Overall, Sasser presents a compelling project that informs readers about the operational mechanics of neo-Malthusianism—from back-door donors to predetermined scientific outcomes used to legitimize population–climate advocacy to the unwitting youth leaders at NGOs seduced to promote population control. Faced with the conditions of a new Trump presidency, Sasser argues the stakes of her project are high. While Sasser cautions against eugenics cloaked in environmentalism, she names the dangers of revoked international family planning funding, the reinforced Global Gag Rule, and the U.S.’s exit from the Paris Agreement. But the book has unanticipated lessons for those of us making sense of life in the age of COVID-19 too, such as the rhetoric of population cleansing and revelations of forced sterilizations in U.S. Immigration and Customs Enforcement centers. Furthermore, Sasser’s scrutiny of misappropriated radical language prepares readers to interrogate corporate “anti-racist” platforms in the wake of the Minneapolis uprising sparked by the May 25, 2020 murder of George Floyd.

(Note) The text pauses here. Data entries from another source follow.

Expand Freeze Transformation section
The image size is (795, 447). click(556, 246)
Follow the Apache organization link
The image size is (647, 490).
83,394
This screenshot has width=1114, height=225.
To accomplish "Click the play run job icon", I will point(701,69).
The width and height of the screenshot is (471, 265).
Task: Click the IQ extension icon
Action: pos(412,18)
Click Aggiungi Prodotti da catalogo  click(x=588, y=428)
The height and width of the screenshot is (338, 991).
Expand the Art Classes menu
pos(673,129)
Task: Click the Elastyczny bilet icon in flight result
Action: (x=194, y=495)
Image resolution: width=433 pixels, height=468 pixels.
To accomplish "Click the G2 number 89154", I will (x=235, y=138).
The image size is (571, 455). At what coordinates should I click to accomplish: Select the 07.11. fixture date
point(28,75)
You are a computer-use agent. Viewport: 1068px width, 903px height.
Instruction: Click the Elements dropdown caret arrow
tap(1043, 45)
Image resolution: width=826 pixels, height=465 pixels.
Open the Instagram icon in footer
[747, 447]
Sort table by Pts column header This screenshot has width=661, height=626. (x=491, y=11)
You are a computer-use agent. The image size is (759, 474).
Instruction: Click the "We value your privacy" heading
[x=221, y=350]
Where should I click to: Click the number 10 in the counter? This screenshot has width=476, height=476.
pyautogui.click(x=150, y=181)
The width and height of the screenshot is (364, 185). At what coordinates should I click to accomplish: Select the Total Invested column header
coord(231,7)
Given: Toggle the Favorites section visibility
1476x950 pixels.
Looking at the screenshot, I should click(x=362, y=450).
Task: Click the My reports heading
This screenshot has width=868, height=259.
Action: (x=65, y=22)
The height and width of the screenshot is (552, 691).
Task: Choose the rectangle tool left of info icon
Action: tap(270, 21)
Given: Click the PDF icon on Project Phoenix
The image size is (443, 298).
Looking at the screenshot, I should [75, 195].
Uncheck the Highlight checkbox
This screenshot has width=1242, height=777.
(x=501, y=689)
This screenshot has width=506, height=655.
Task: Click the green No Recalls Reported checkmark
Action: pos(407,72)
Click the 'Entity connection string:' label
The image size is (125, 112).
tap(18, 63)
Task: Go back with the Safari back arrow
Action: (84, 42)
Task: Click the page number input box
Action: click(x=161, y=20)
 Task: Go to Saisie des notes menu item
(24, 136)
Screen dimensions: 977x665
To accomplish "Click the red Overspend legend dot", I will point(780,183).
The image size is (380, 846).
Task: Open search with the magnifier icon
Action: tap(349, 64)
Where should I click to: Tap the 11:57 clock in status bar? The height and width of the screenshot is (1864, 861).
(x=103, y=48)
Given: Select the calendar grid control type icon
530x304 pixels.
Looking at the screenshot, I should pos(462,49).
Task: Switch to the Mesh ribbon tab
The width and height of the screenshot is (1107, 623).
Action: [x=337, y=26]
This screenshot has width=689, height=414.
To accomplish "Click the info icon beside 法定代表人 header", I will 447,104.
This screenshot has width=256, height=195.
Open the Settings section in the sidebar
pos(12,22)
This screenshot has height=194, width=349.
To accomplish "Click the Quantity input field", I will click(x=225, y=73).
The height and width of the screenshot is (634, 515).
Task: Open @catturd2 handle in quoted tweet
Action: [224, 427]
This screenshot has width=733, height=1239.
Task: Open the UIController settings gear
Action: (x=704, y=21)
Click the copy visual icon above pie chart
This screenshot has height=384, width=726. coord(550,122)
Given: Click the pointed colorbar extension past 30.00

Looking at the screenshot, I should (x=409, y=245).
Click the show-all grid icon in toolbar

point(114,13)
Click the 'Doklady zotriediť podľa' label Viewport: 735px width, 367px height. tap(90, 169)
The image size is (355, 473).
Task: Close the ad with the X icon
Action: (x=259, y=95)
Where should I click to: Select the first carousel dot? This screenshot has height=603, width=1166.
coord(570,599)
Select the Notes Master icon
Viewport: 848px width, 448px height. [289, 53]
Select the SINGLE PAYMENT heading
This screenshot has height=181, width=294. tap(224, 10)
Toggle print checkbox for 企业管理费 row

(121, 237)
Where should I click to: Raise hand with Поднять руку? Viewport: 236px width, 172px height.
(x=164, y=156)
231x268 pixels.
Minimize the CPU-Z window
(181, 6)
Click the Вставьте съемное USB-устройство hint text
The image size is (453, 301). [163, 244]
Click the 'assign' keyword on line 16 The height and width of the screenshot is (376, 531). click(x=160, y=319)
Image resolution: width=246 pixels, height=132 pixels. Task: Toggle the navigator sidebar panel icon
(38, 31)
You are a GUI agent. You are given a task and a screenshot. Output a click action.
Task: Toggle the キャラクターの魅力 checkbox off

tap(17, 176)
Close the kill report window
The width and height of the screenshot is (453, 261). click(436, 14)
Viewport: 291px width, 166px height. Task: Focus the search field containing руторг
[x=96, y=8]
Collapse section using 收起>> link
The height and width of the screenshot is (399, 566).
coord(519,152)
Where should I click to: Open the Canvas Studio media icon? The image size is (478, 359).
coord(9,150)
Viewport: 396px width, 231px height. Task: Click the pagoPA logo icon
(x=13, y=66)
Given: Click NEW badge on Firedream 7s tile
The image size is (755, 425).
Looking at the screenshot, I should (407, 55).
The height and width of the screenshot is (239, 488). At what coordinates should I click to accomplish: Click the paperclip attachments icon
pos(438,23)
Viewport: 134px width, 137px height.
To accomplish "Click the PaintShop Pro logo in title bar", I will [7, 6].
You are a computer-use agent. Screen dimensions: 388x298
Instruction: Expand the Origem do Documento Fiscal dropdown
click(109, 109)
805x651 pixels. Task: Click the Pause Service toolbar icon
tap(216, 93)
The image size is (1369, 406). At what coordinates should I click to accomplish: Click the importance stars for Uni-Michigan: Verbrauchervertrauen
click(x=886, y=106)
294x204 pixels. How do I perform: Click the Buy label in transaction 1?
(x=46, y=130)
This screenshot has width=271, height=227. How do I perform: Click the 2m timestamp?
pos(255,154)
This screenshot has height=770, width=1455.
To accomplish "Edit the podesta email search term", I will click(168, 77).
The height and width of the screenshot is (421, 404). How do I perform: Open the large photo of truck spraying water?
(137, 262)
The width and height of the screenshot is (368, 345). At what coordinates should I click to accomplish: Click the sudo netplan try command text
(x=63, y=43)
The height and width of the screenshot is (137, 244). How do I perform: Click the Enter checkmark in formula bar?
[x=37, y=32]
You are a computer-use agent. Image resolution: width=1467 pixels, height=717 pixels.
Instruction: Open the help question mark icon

On Infertile Ground is a welcome and necessary addition to medical anthropology. It is especially fruitful for scholars interested in reproductive politics, climate disaster, international development, and histories of population control. Sasser’s historical retelling of Malthusianism provides an entry point for students and junior scholars as well as a blueprint for future studies of global network actors. Those more familiar with population control will find satisfaction in Sasser’s thorough exploration of knowledge production and youth leadership in environmental advocacy. The book’s attention to sexual stewardship—Sasser’s principal contribution—serves as a guidepost to help scholars and activists untangle the social ontology of neoliberal rights during the mounting climate disaster.
Ross, L. 2017. Trust Black Women: Reproductive Justice and Eugenics. In Radical Reproductive Justice: Foundations, Theory, Practice, Critique, edited by L. Ross, L. Roberts, E. Derkas, W. Peoples, and P. Bridgewater Toure, 62. New York: Feminist Press.